START Data shown

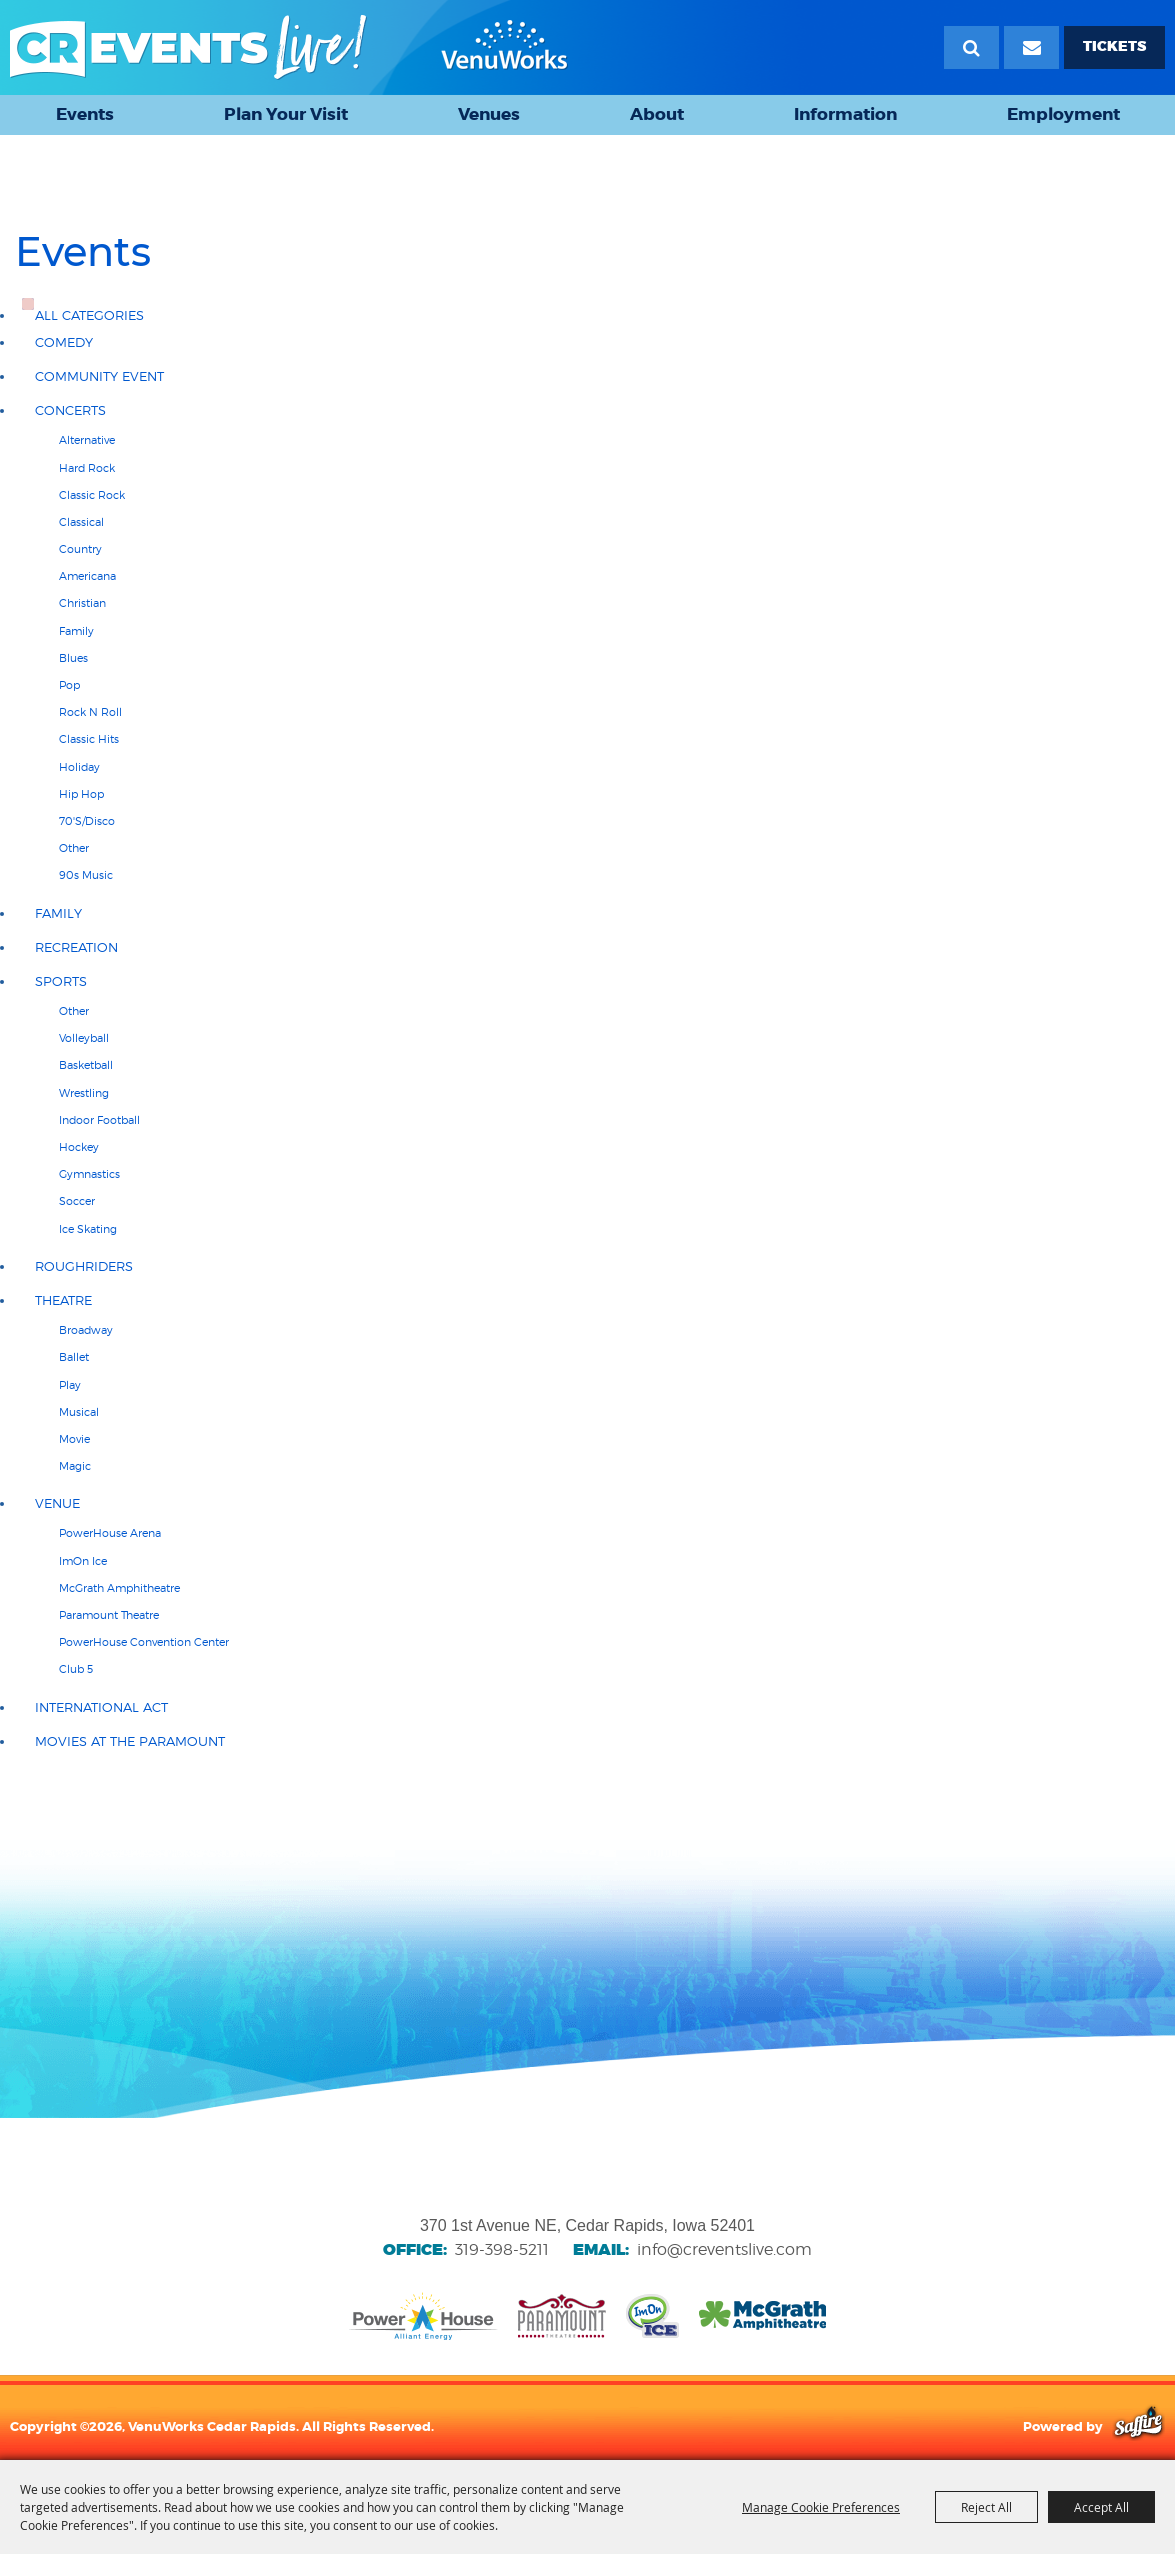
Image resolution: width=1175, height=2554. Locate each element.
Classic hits (89, 739)
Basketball (86, 1065)
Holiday (79, 767)
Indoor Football (99, 1120)
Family (76, 631)
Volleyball (84, 1038)
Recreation (76, 947)
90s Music (86, 875)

END Data shown

*Task objective:* Reproduce every row with "Football" switched to "Soccer", keeping everything else identical. Omit the pictures.

*Reply to the exercise:*
Image resolution: width=1175, height=2554. Locate each element.
Classic hits (89, 739)
Basketball (86, 1065)
Holiday (79, 767)
Indoor Soccer (99, 1120)
Family (76, 631)
Volleyball (84, 1038)
Recreation (76, 947)
90s Music (86, 875)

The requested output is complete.